Human Rights Monitor of Iran, the High-Density Violations of Human Rights and Freedom, and the Press Release of a Professor at the IRC Sciences Po
The amnesty included some people who had been arrested in recent anti-government protests that have swept the country since last fall, according to HRANA.
Nationwide dissent erupted late last year, as decades of bitterness over the regime’s treatment of women and other issues boiled over after the death of 22-year-old Mahsa Amini while in the custody of the country’s morality police.
The months long movement posed one of the biggest threats to Iran’s ruling clerical regime in more than a decade after authorities violently repressed it.

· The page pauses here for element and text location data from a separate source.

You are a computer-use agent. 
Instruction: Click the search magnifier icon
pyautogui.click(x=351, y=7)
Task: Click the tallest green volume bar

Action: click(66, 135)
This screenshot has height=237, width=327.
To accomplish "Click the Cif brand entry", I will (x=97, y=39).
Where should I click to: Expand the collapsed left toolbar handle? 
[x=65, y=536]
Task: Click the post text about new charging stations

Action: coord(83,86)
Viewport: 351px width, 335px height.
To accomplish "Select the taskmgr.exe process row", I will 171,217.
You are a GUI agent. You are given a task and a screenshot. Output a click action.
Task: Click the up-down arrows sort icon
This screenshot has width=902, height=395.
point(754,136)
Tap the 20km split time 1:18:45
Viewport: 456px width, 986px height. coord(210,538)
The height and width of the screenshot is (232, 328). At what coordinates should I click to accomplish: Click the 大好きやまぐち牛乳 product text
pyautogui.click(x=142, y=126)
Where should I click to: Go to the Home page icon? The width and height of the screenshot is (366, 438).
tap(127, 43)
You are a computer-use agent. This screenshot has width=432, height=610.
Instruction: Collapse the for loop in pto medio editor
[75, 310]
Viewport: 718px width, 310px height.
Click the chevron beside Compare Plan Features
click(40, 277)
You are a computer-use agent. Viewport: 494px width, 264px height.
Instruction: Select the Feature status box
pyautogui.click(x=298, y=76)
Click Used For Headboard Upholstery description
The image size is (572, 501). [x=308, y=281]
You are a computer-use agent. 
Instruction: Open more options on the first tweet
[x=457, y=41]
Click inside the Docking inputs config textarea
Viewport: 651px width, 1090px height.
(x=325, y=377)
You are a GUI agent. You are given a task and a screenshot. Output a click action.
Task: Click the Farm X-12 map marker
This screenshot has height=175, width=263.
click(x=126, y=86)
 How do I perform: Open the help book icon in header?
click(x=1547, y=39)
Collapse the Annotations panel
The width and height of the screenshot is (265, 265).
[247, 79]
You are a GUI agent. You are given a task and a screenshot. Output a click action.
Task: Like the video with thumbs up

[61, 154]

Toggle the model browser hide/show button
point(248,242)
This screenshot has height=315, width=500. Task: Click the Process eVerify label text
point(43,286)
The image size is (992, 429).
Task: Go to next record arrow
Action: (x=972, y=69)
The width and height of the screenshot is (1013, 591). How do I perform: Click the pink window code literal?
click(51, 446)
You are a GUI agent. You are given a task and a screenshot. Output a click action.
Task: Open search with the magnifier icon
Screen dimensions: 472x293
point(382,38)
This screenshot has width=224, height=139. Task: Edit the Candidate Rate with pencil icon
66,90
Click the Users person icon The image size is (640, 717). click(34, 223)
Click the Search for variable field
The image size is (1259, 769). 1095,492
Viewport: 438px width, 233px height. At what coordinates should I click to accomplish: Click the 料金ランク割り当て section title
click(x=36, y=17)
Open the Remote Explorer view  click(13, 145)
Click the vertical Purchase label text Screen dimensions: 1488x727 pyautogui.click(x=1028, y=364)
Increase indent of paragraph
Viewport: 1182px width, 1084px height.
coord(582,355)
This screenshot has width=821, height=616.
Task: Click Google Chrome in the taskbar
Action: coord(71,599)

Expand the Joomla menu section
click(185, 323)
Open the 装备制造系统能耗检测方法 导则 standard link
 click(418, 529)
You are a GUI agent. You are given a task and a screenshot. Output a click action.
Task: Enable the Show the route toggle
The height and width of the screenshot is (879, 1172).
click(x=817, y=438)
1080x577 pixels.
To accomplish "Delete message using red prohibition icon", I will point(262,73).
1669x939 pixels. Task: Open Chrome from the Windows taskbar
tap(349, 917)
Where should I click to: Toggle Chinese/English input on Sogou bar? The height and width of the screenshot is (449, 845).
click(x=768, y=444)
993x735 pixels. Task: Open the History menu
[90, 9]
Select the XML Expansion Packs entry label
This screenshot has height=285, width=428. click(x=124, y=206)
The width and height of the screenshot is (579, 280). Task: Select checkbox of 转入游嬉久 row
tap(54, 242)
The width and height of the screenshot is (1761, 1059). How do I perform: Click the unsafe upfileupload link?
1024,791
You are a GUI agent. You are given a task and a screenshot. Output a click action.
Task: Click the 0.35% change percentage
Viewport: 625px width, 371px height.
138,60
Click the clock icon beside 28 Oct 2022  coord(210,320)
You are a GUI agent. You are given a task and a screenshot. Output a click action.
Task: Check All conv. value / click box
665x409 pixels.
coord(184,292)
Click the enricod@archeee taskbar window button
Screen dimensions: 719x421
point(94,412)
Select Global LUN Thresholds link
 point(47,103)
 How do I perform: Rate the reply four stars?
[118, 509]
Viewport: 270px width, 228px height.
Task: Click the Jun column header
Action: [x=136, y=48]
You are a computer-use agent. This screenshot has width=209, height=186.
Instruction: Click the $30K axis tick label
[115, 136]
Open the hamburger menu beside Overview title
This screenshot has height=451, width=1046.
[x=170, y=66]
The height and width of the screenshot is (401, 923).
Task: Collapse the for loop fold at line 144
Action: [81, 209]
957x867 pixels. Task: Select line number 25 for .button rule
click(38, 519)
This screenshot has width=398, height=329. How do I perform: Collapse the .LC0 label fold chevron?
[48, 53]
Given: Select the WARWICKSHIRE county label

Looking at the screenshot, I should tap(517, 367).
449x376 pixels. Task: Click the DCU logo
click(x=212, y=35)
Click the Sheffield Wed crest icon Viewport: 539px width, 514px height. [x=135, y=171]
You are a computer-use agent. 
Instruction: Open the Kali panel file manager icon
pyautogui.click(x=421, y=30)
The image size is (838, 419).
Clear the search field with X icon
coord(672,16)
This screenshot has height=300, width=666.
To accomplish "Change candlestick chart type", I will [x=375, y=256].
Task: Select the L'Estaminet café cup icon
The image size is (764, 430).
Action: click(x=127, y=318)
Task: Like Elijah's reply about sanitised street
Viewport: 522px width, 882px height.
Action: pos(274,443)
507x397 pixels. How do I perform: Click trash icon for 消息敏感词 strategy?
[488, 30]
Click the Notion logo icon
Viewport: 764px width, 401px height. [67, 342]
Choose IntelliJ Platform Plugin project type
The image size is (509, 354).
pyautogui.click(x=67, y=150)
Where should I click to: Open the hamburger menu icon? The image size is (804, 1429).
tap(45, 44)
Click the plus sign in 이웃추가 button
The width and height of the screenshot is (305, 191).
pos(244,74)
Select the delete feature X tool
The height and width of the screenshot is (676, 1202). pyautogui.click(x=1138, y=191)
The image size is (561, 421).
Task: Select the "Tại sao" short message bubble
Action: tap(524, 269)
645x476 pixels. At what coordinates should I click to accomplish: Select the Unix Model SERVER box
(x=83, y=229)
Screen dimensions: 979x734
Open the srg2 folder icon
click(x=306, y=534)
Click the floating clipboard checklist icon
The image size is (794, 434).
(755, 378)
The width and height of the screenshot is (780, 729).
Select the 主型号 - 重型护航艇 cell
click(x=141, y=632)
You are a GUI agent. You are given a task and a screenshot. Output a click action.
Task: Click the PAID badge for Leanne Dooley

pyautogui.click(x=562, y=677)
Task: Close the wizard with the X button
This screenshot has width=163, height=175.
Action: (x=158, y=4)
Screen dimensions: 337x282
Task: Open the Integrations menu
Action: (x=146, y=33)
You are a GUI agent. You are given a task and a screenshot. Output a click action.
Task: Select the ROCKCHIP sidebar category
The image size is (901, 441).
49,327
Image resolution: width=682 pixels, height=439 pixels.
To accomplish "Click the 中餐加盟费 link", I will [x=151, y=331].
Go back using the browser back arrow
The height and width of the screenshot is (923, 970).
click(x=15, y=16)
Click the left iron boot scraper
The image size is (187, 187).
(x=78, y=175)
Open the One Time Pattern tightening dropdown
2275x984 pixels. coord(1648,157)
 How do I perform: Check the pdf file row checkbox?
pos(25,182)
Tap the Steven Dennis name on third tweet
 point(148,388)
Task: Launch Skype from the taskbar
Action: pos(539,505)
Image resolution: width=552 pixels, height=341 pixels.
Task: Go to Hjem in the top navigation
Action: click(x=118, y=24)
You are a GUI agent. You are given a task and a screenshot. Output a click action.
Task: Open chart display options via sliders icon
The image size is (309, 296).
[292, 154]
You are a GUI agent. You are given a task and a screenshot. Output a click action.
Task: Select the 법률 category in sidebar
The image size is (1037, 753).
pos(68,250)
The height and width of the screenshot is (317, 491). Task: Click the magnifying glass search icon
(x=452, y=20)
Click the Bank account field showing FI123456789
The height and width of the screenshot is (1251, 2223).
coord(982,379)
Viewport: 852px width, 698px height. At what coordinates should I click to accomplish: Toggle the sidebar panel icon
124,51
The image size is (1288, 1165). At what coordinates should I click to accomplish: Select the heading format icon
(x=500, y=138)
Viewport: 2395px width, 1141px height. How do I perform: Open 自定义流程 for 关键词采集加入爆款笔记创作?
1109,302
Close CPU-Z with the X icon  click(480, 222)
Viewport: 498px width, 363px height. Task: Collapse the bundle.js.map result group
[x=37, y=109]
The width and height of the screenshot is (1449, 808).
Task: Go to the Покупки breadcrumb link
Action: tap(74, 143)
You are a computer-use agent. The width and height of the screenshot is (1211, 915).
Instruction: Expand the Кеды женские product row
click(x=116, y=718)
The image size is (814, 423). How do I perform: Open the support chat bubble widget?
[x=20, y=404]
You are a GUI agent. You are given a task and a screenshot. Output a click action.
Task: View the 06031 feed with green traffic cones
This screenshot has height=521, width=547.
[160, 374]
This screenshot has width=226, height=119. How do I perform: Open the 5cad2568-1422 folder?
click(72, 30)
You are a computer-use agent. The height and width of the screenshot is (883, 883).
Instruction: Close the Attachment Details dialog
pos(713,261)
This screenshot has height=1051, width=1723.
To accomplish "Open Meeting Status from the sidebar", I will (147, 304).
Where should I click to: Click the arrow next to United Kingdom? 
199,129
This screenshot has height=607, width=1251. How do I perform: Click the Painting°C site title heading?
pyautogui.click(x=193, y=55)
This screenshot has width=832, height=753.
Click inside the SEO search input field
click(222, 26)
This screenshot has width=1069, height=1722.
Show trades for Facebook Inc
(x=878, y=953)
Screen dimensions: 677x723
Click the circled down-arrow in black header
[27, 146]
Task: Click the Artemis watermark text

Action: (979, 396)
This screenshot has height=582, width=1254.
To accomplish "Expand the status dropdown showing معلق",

The ministry said in a statement that it was happy to learn that Madame Fariba Adelkhah, a researcher at the International Research Centre at Sciences Po who was imprisoned in Iran, was released this evening.
The foreign minister of France again demanded the immediate release of all French people jailed in Iran, as well as the release of seven French hostages.
The ministry spokesman said it is “very worried” about the health of Benjamin Brire and Bernard Phelan.
This politics of state hostages carried out by the Islamic Republic of Iran is reprehensible and can not but have a negative impact on our relations with Europe, the spokesman said Thursday.